C.C: AntiLogos olarak son yıllarda çoğunlukla Kıbrıs, Yunanistan ve Türkiye’nin tarihine gönderme yapan oyunlar çıkarıyoruz. Bu bölgelerin kaderlerinin hem tarihsel hem de coğrafi olarak kesiştiğine inanıyoruz. Yaptığımız işlerde çoğunlukla insanı merkeze almaya çalışıyoruz.
Ekim sonunda AntiLogos olarak İzel Seylani’nin de dahil olacağı “1964” isimli yeni bir proje sahneye koyacağız. Ekipte benim de içlerinde olduğum üç Kıbrıslı Rum olacak.
YENİDÜZEN- HARAVGİ: İzel, son olarak, oyunculuk yapmak konusunda adanın güneyi ile kuzeyi arasında ne gibi farklar görüyorsun?
İ.S: Şahsi fikrim güneyde sektörel disiplinin daha iyi olduğu yönünde... Burada çalışırken kendimi daha disiplinli ve konsantre hissediyorum.
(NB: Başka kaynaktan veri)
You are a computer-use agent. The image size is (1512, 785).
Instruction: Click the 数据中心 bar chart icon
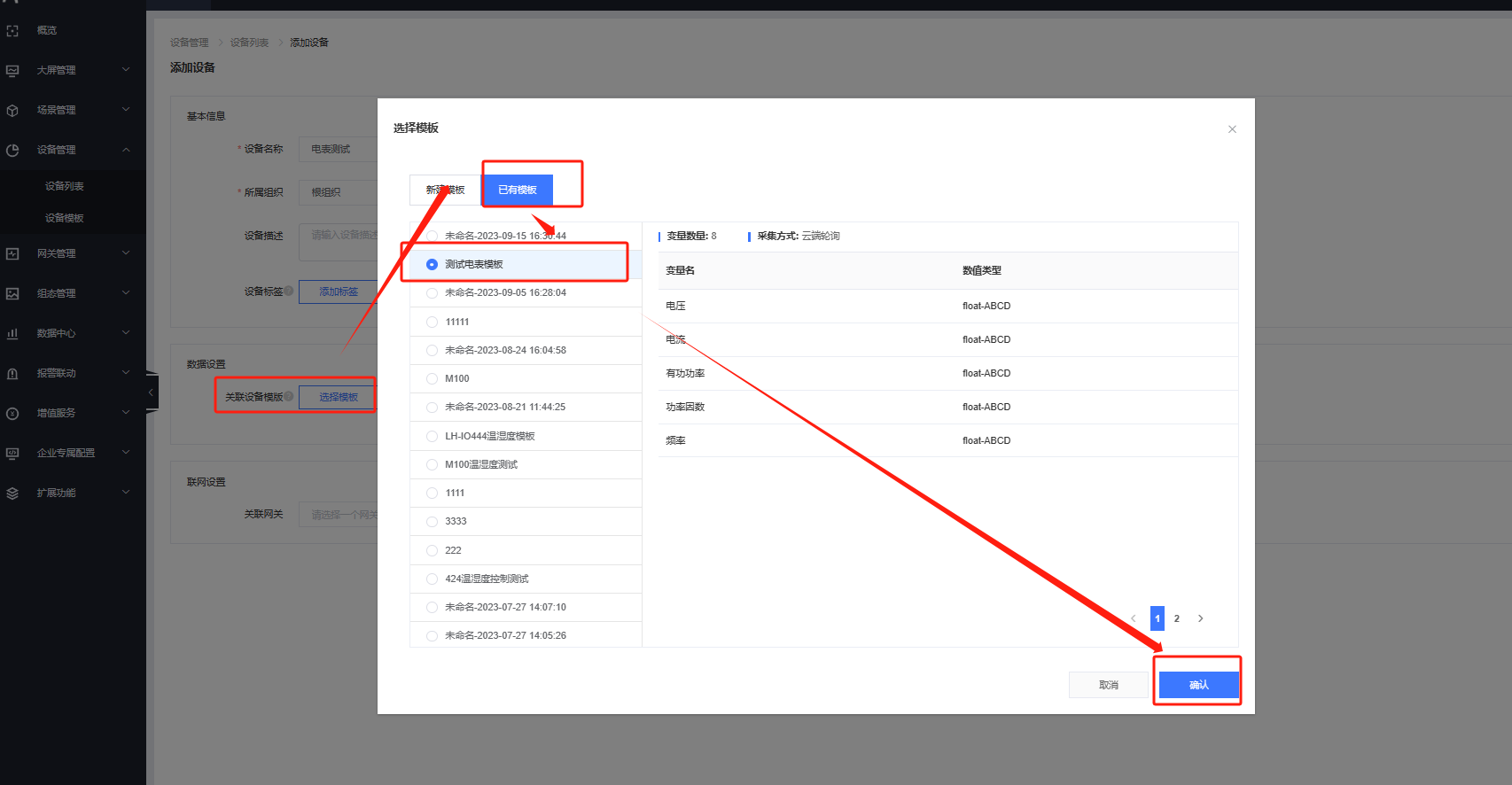(12, 334)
Daha başlangıç noktasında oyunun gelecekteki bütün programı belli oluyor ve öyle el sıkışılıyor. Bu, sanatçının hayatını planlaması ve zamanı doğru kullanması için güzel bir uygulama. Öte yandan yaptığımız işe ve emeğe değer verildiğini de hissediyoruz. Kuzeyde bu durum pek böyle değil...
Ayrıca kuzeyde meslektaşlarım genellikle olmayan imkanlar üzerinden ilerliyor, neden sanat yapılamadığını o imkansızlıklarla bağlantılı değerlendiriyor. Ben sanatçı olarak böyle bir şeyi hiç yapmadım. Önemli olan imkansızlıkları düşünmek değil, yapmak istediğimiz şeye odaklanmak ve onu yapmak. Oyuncu ve seyirci varsa, imkan var demektir.